Brad DeLong has taken some time out of his busy day to try to explain to the rest of us why Ludwig von Mises, patron saint of goldbugs and PaulBots, got monetary policy so very very wrong:
The problem, I think Ludwig von Mises would say, is that the wealth of society is the amount of work has gone into creating the commodities in the economy: the food, the clothing, the houses, the little gold disks. The sum of past work crystalized in commodities is society’s wealth. The food is wealth, the housing is wealth, the clothing is wealth, and the little gold disks are wealth. Then add unbacked fiat money and bank credit–either public or private, it doesn’t matter–to the mix. The fiat money and the bank credit are counted as wealth, as if they were claims to little gold disks that took sweat and tears to create, but they are not wealth at all. They are fictions: false promises that there is somewhere some valuable gold that you have title to.
And, Ludwig von Mises would say, the larger the unbacked circulating medium the bigger the lie and the theft. It is all guaranteed to end in tears. Whenever society thinks that it is richer than it is, plans will be inconsistent and unattainable. When that unattainability becomes manifest, that will trigger the crash and the depression.
That is, I think, where von Mises is coming from.
And, of course, this is wrong–so so so so so so so so so unbelievably wrong.

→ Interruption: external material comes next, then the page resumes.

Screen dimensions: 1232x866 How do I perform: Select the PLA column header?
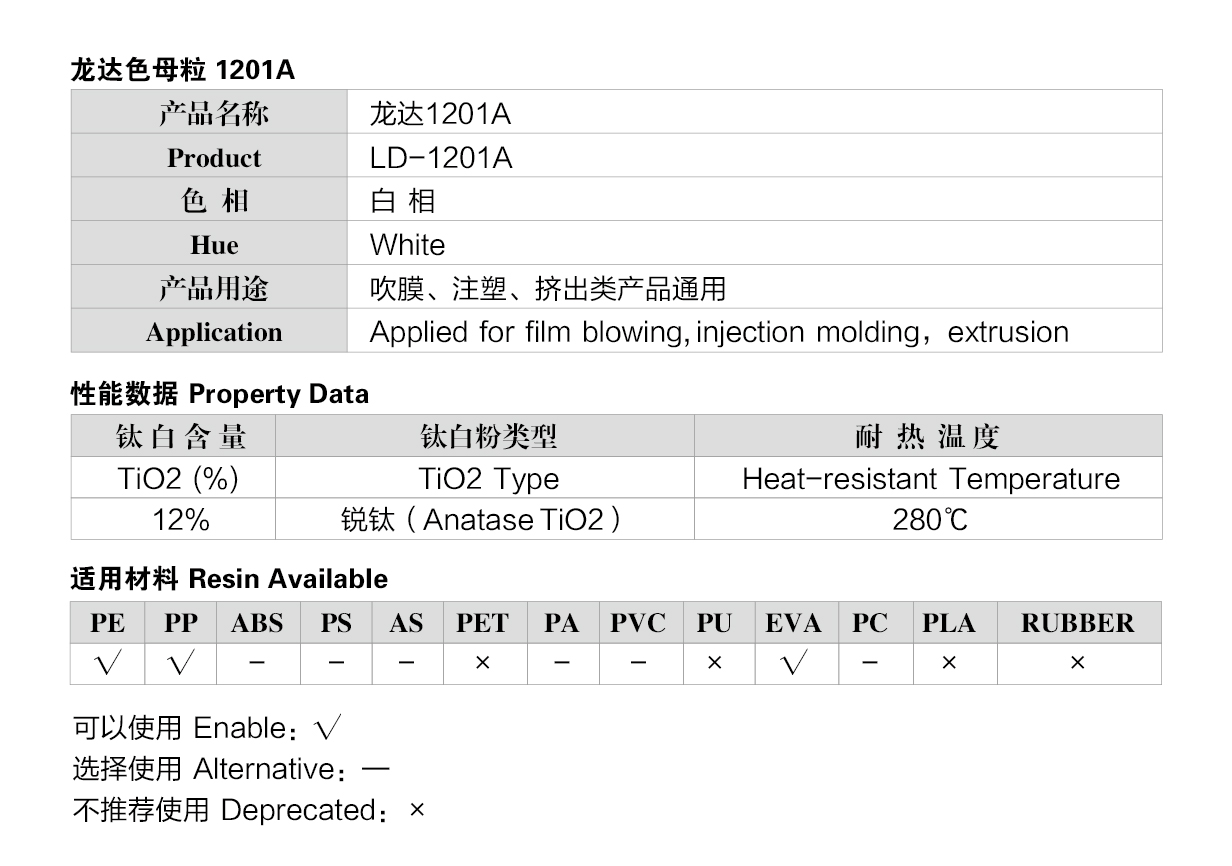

It is simply not the case that we can cheaply and easily buy things with money because it is valuable. It is, instead, the case that money is valuable because we can cheaply and easily buy things with it.
And so far as that goes, DeLong is in step even with orthodox Marxism on where the value of money comes from. Albeit unknowingly. DeLong has made clear by his ignorance of the basic Marxist critique of capital crisis that he never honestly wrestled with Das Kapital and doesn’t understand Marxist economics beyond various strawmen he’s happy to dismiss out of hand.
Still, DeLong’s failures as a scholar aside, he’s useful to point to as a pro-trade liberal economist whose bona fides include being a follower of Adam Smith and Milton Friedman the next time some PaulBot Goldbug starts yammering at you about why we should end the Federal Reserve and return to a gold standard and free banking. Unfortunately, they’re right about the treatment and wrong on the diagnosis and ultimate cure. The Federal Reserve has only ever been a weak replacement for Alexander Hamilton’s Bank of the United States and its inadequacy to the challenge of managing the money supply has nothing to do with the fact that the commodity backing US Currency is the abstracted total production of the United States economy rather than gold. Instead it has everything to do with the fact that the US Central Bank has historically failed to take seriously its mandate to reach full employment and worried over-much about stabilizing the currency when periods of controlled inflation might otherwise improve the situation in the economy.
But see, the macroeconomists who run these banks have, like DeLong and others of his ilk, bought into the lie that capital deserves a return on its investment, and therefore inflation that devalues debts and prevents the holders of capital from reaping their gains are allowed to continuously unbalance the economy with the tacit approval of the central bank which will avoid at all costs the inflation that would would strip most of their assets of any real value. But I digress.
The real point is that DeLong couches the Marxist critique of Austrian economic nonsense in suitably neoclassical, milton friedmanesque language so it might actually shut down the incoherent masses bamboozled by Ron Paul into buying his half-baked version of the old “Jewish Rothschild Bankers Out to Enslave Us All Through Monetary Policy” conspiracy.